To do
1. Decide whether each statement agrees with the tax deduction text below, answering yes or no and quoting the deciding words of the text. (a) There is no limit on the housing loan interest deduction for let-out property. (b) Donations under Section 80G are always deductible at 100% of the amount given. (c) Section 80D deductions can be claimed for preventive health check-ups.
2. Reproduce the part of the tax deduction text below starting at "To claim a deduction under Section 80G, you" and ending at "for the year.".

Supplied text
------------

In addition, an additional tax benefit of Rs. 50,000 can be availed under Section 80CCD (1B) if you are a salaried individual. This means that an individual can claim a total tax benefit of up to Rs 2 lakhs under Section 80C and Section 80CCD(1B) if he/she contributes to NPS.
3. Deductions for housing loan interest:
Under Section 24 of the Income Tax Act, individuals who have taken a housing loan to purchase, construct, or repair a residential property are eligible for tax deductions on the interest paid on the loan. The maximum amount of deduction that can be claimed is Rs. 2,00,000 for self-occupied property and there is no limit for let out property.
To claim the deduction, you will need to provide the lender with a copy of the loan agreement, along with proof of payment of the interest, such as bank statements or cancelled cheques. You will also need to provide proof of ownership of the property, such as a copy of the sale agreement or property registration certificate.
4. Deductions for medical expenses:
Under Section 80D of the Income Tax Act allows individuals to claim deductions for medical expenses incurred for themselves, their spouse, their children, and their parents. The deductions can be claimed for medical insurance premium payments, and also for expenses incurred on preventive health check-ups.
To claim a deduction under Section 80D, you will need to submit proof of the medical expenses, such as bills and receipts, and the insurance policy or health check-up package details.
The maximum deduction that can be claimed for self, spouse and children is Rs 25,000 and for parents, it is Rs 50,000 if the individual is below 60 years old and for senior citizen, the maximum deduction is Rs 75,000.
5. Take advantage of deductions for donations:
Under Section 80G of the Income Tax Act allows individuals to claim a deduction for donations made to certain approved charitable organizations, trusts, and funds. The deductions can be either 100% or 50% of the amount donated, depending on the organization and the specific donation.
To claim a deduction under Section 80G, you will need to obtain a receipt from the organization that shows the donation was made and the PAN number of the organization. The donation should be made in cash or cheque, and the amount should be less than 10% of the taxable income for the year.

------------

Pixel coordinate grounding data
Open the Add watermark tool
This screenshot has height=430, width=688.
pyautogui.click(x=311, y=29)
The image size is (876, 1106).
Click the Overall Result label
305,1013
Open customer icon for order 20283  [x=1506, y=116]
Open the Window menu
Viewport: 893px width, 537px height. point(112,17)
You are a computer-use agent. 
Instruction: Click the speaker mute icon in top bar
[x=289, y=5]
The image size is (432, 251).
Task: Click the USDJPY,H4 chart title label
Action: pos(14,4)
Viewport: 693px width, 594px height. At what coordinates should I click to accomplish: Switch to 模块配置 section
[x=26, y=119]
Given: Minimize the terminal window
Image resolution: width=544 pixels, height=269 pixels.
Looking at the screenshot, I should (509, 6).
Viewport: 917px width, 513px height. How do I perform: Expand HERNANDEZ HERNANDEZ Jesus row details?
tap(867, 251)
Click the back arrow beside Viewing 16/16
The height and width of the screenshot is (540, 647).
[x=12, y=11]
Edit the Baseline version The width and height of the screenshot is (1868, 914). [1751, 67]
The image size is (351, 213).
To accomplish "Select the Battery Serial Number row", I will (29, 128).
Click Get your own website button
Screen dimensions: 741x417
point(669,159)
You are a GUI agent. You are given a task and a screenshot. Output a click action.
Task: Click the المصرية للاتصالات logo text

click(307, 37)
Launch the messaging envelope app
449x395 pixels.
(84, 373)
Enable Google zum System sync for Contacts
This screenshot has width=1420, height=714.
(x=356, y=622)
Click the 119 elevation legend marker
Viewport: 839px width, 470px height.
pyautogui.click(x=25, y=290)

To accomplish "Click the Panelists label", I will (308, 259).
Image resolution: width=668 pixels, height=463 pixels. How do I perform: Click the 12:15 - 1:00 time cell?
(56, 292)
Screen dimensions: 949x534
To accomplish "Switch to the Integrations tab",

------------

Exercise answers
1.
(a) Yes: "there is no limit for let out property"
(b) No: "The deductions can be either 100% or 50% of the amount donated, depending on the organization and the specific donation."
(c) Yes: "and also for expenses incurred on preventive health check-ups"

2.
To claim a deduction under Section 80G, you will need to obtain a receipt from the organization that shows the donation was made and the PAN number of the organization. The donation should be made in cash or cheque, and the amount should be less than 10% of the taxable income for the year.